Linux kernel support for cluster computing.
Network support for cluster computing.
Single system image - making a cluster computer appear as a single powerful computer.
Programming environments for distributed computing.

Nathan Rountree and Ian McDonald

We often get large amounts of data where each object that is represented falls into a particular group depending on certain features. For instance, a particular lattitude and longitude may be associated with land rather than sea, or with high oxygen content rather than low. Sometimes is is nice to build models which condense this pattern into a brief but salient piece of "knowledge": for example, a rule expressing the relationship between levels of bacteria and the diagnosis of a disease. Developing that knowledge can be very difficult, especially when there are a lot of data (or a lot of features). Some methods seem to be more accurate than others---that is, they model the relationship between features and predicted group with a greater chance of the group being correct. Data mining projects aim to make the process of generating new knowledge from data faster, more acurate, and applicable to new fields of knowledge.

Current and previous projects include:

Embedding prior knowledge in neural networks to make them learn faster.
Building parts of a model in parallel on lab machines.
Applying data mining techniques to COMP103 data to identify students most likely to pass an introductory programming course.
Identifying high risk patients from the university's surgical audit database.

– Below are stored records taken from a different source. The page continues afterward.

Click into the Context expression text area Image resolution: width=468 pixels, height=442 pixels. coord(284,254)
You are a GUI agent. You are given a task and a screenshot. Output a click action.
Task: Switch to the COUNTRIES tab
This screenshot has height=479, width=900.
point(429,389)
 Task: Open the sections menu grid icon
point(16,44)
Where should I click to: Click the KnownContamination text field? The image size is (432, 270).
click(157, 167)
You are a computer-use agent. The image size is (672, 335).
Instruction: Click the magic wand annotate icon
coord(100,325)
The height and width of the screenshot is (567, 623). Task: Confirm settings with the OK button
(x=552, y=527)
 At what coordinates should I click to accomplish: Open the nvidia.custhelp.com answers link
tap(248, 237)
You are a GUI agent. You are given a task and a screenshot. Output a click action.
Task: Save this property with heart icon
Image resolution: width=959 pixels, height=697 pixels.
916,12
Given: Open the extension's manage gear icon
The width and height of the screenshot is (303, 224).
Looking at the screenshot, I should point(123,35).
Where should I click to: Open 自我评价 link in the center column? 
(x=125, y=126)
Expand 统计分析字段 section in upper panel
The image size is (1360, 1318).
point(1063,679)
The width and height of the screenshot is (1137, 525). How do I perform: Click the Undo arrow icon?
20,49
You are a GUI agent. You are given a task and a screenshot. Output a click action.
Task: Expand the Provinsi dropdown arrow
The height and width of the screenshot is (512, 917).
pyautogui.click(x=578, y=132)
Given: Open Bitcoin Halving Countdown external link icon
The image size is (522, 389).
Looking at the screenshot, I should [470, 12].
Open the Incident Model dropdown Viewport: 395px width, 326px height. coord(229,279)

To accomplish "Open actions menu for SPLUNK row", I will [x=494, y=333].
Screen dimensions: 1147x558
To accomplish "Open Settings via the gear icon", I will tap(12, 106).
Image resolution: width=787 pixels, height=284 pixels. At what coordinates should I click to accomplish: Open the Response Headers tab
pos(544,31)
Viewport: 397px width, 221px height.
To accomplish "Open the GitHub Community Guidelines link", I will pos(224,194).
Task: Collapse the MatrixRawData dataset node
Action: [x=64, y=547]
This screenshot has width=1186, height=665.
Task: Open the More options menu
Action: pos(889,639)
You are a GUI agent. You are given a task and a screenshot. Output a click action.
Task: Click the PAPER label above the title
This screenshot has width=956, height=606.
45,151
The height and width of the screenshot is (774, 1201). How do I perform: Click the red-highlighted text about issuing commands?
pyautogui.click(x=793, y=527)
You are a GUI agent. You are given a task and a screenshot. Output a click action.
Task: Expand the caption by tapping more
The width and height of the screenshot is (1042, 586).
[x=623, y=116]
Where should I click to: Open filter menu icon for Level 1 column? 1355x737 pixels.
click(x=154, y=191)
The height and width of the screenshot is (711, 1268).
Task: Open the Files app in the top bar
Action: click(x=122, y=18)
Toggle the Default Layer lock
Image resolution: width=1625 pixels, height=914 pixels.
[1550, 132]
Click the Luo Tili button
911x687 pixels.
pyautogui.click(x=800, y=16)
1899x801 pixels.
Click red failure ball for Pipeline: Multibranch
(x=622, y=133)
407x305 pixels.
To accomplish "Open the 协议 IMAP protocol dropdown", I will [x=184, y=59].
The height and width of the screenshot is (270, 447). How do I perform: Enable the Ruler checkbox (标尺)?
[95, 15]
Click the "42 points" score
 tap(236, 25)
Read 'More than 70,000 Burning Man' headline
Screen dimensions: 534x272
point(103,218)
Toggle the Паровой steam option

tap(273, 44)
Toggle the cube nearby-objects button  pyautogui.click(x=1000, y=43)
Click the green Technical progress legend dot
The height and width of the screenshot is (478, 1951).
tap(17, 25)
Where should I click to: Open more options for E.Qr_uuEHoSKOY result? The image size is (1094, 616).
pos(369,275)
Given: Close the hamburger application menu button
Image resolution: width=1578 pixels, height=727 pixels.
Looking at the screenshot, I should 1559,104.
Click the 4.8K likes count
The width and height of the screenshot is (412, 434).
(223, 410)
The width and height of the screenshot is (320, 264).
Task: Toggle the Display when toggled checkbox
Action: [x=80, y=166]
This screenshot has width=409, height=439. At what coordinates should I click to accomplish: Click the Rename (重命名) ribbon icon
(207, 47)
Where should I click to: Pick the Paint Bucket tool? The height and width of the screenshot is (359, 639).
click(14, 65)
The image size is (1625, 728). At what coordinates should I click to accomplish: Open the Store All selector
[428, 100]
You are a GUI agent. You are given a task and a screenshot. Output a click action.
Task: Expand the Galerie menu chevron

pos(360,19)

Paul Werstein and Ian McDonald

There are many problems that are most conveniently solved by storing (and retrieving) data in (and from) a relational database. To get fast access to your data, the database keeps an index on some attibutes of the data---allowing fast access by either student identification number or name or perhaps some other feature. However, sometimes we need to retrieve data by more than one feature; e.g. by lattitude, longitude, and time all together. The problem is that once data has been retrieved by longitude, the resultant dataset may still be very large, yet has no index on it for the other features.

Our experiments have shown that standard commercial and non-commercial databases cannot cope with certain reasonably modest problems without some sort of new indexing systems. Even purpose-built databases benefit from data structures that index more than one attribute at a time. Current projects in this area include:

Benchmarking databases on retrieval of the kind of data generated by Formula 1 racing.
Building a new database to deal with race data efficiently.
Development of a new indexing system so as to retrieve race data in real-time.
Development of a visualisation system for verifying the retrieval of real-time race data.